Isolated juvenile xanthogranuloma of the subglottis: Case report
Article first published online: 3 APR 2001
Copyright © 2001 John Wiley & Sons, Inc.
Head & Neck
Volume 23, Issue 5, pages 426–429, May 2001
How to Cite
Thevasagayam, M. S., Ghosh, S., O'Neill, D., Panarese, A. and Bull, P. D. (2001), Isolated juvenile xanthogranuloma of the subglottis: Case report. Head Neck, 23: 426–429. doi: 10.1002/hed.1053
- Issue published online: 3 APR 2001
- Article first published online: 3 APR 2001
- Manuscript Accepted: 22 AUG 2000
- juvenile xanthogranulomatosis;
- larynx, granuloma
Juvenile xanthogranulomatosis (JXG) is a relatively rare macrophage proliferative disorder. It usually presents as a localized cutaneous lesion but may affect other organs. Until now it has never been described in the subglottic region of the larynx.

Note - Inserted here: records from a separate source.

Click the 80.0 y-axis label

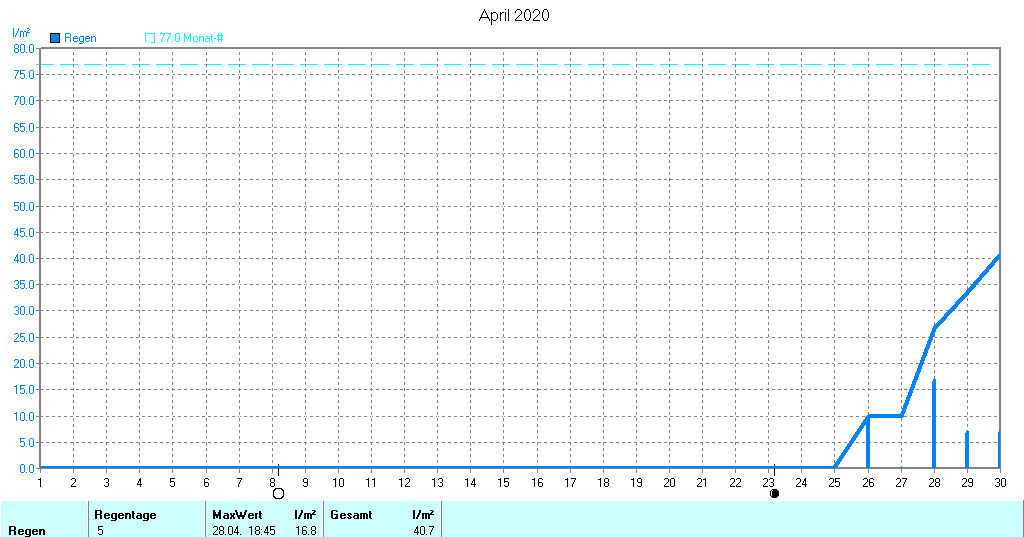pos(23,48)
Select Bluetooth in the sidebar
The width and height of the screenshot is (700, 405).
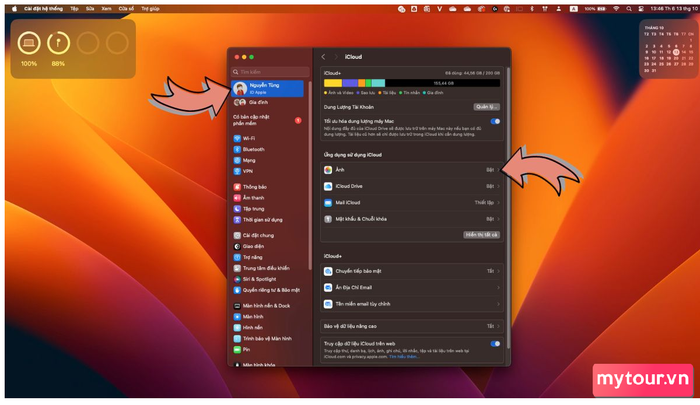[252, 149]
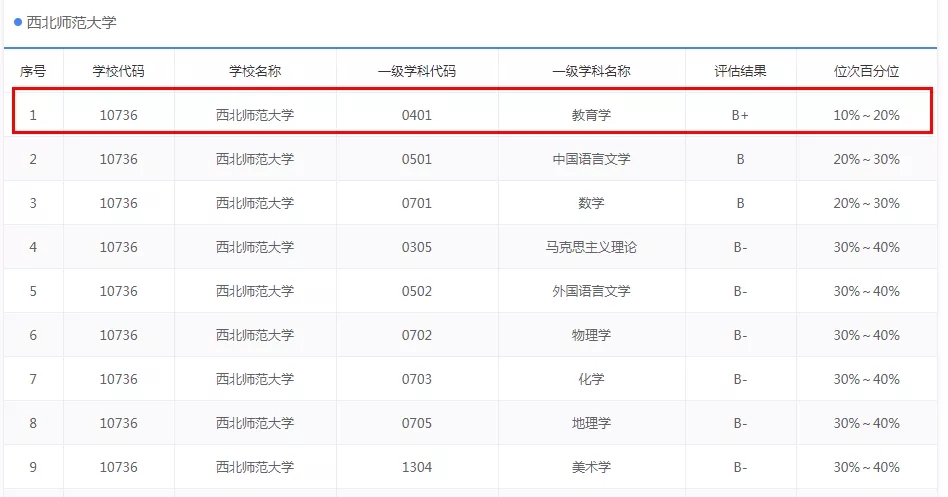Click discipline code 0701 for 数学
948x497 pixels.
click(x=417, y=203)
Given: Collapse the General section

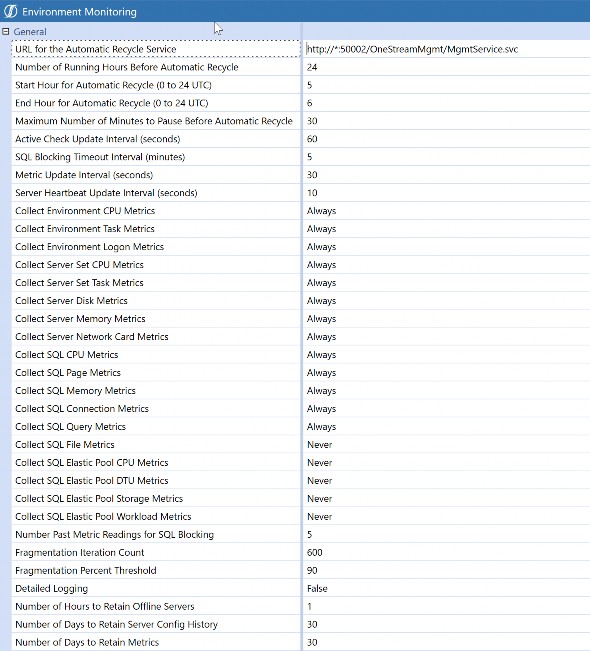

We report the first case of juvenile xanthogranulomatosis (JXG) in the subglottis in a 3 year old child.
The localization in the subglottis caused airway obstruction requiring tracheostomy to secure the airway. On the basis that most cutaneous lesions regress spontaneously the lesion was managed expectantly and regressed over a period of 28 months allowing decannulation of the child.
JXG should be considered in the differential diagnosis of subglottic lesions. Once the airway has been secured, JXG of the subglottis can be managed conservatively. Long-term follow-up is required because of the possibility of relapse at other sites. © 2001 John Wiley & Sons, Inc. Head Neck 23: 426–429, 2001.